**TO DO**
**A)** Please list the subpopulations of interior Fraser River coho salmon named in the coho salmon report.
**B)** Using the coho salmon report, answer each question on its own line:
(i) In which two regions are coho numbers declining most?
(ii) In what refugia did the populations that gave rise to the region's coho survive glaciation?
(iii) What do coho salmon from the interior Fraser River constitute?
**C)** Reproduce the passage of the coho salmon report starting at "Coho salmon from the interior Fraser River constitute" and ending at "of long-term survival.".

**QUOTED PASSAGE**

COSEWIC assessment and status report on the coho salmon (Interior Fraser population) in Canada
- Assessment Summary
- Executive Summary
- COSEWIC Mandate, Membership and Definitions
- Lists of Figures and Tables
- Species Information
- Population Sizes and Trends
- Limiting Factors and Threats
- Special Significance
- Existing Protection
- Summary of Status Report
- Technical Summary
- Acknowledgements, Literature Cited, and The Author
Summary of Status Report
Coho salmon are an important species, contributing to catches along the Pacific coast of North America. However, coho numbers are declining throughout much of their range, particularly in the northwestern United States and southern BC. This report focuses on coho salmon from the interior Fraser River of British Columbia. Coho in this region originated from populations that survived glaciation in Columbia River refugia. Since coho are now extinct in the upper Columbia, interior Fraser River coho are genetically distinct from other surviving coho salmon.
Coho salmon from the interior Fraser River constitute an Evolutionarily Significant Unit. The total population is comprised of at least five subpopulations (North Thompson, South Thompson, lower Thompson/Nicola, Fraser canyon, and upper Fraser). Genetic exchange among streams within subpopulations is much greater than among subpopulations. There is a concern that if the total population becomes too fragmented, genetic exchange within the total population may be insufficient to be assured of long-term survival.

**INFORMATION SHOWN**
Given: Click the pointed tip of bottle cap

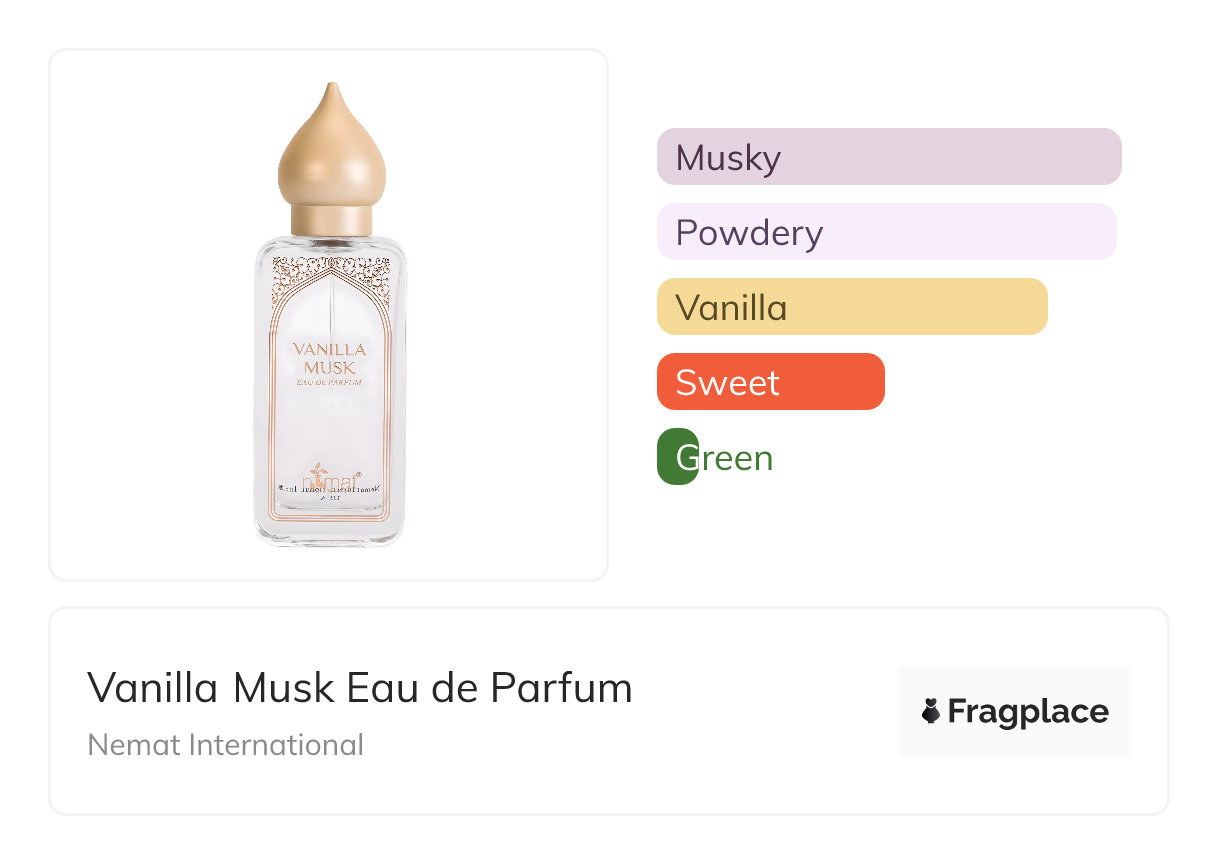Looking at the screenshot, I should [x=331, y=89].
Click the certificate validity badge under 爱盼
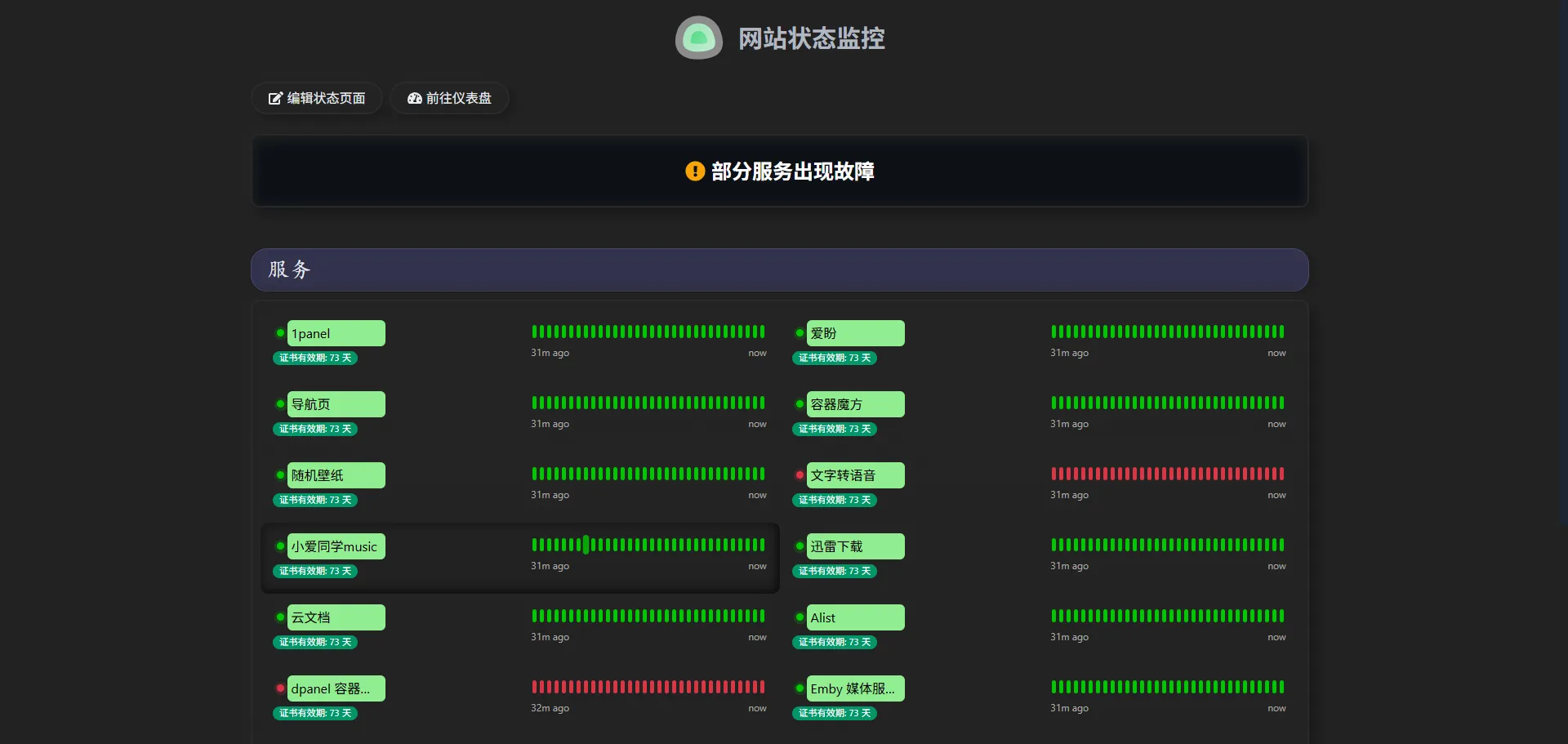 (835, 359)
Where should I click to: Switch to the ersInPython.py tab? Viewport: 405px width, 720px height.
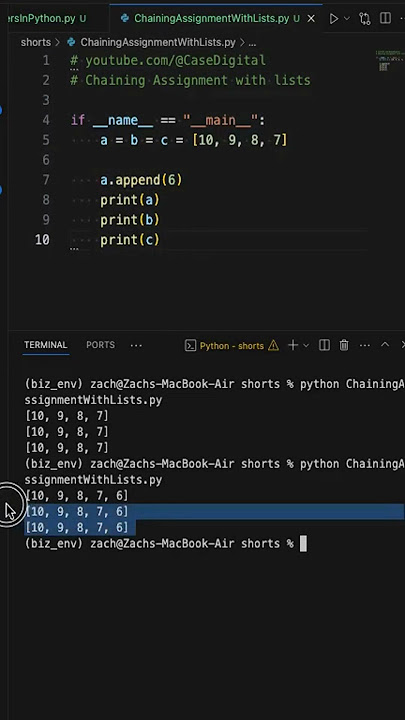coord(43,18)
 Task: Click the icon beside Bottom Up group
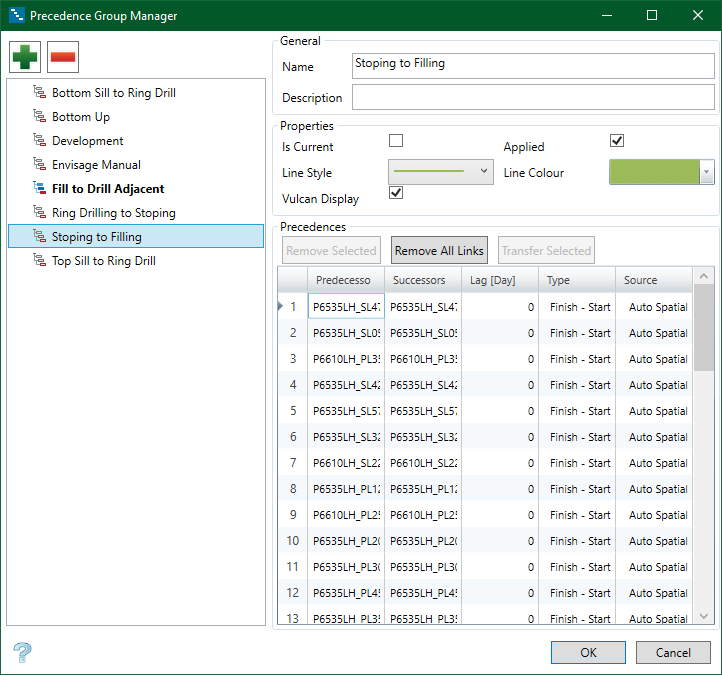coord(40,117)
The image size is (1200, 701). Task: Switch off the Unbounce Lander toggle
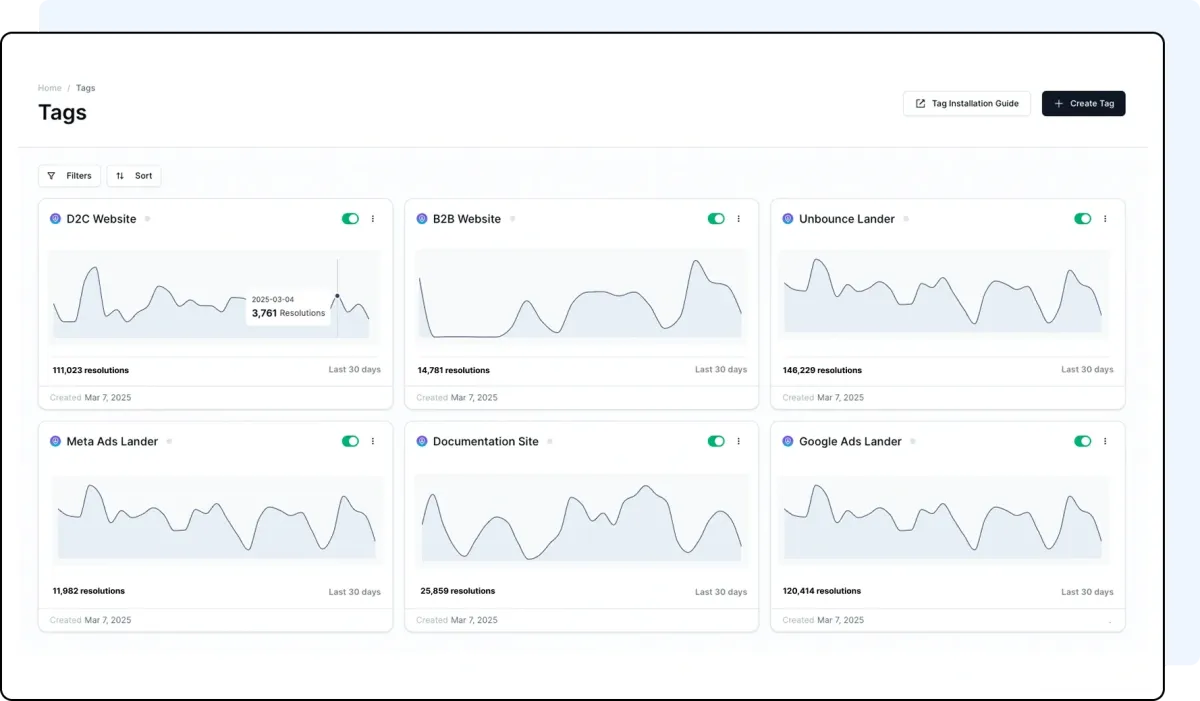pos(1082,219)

**ANSWERS FOR EACH ITEM**
**A)** North Thompson, South Thompson, lower Thompson/Nicola, Fraser canyon, upper Fraser

**B)**
(i) The northwestern United States and southern BC
(ii) Columbia River refugia
(iii) An Evolutionarily Significant Unit

**C)**
Coho salmon from the interior Fraser River constitute an Evolutionarily Significant Unit. The total population is comprised of at least five subpopulations (North Thompson, South Thompson, lower Thompson/Nicola, Fraser canyon, and upper Fraser). Genetic exchange among streams within subpopulations is much greater than among subpopulations. There is a concern that if the total population becomes too fragmented, genetic exchange within the total population may be insufficient to be assured of long-term survival.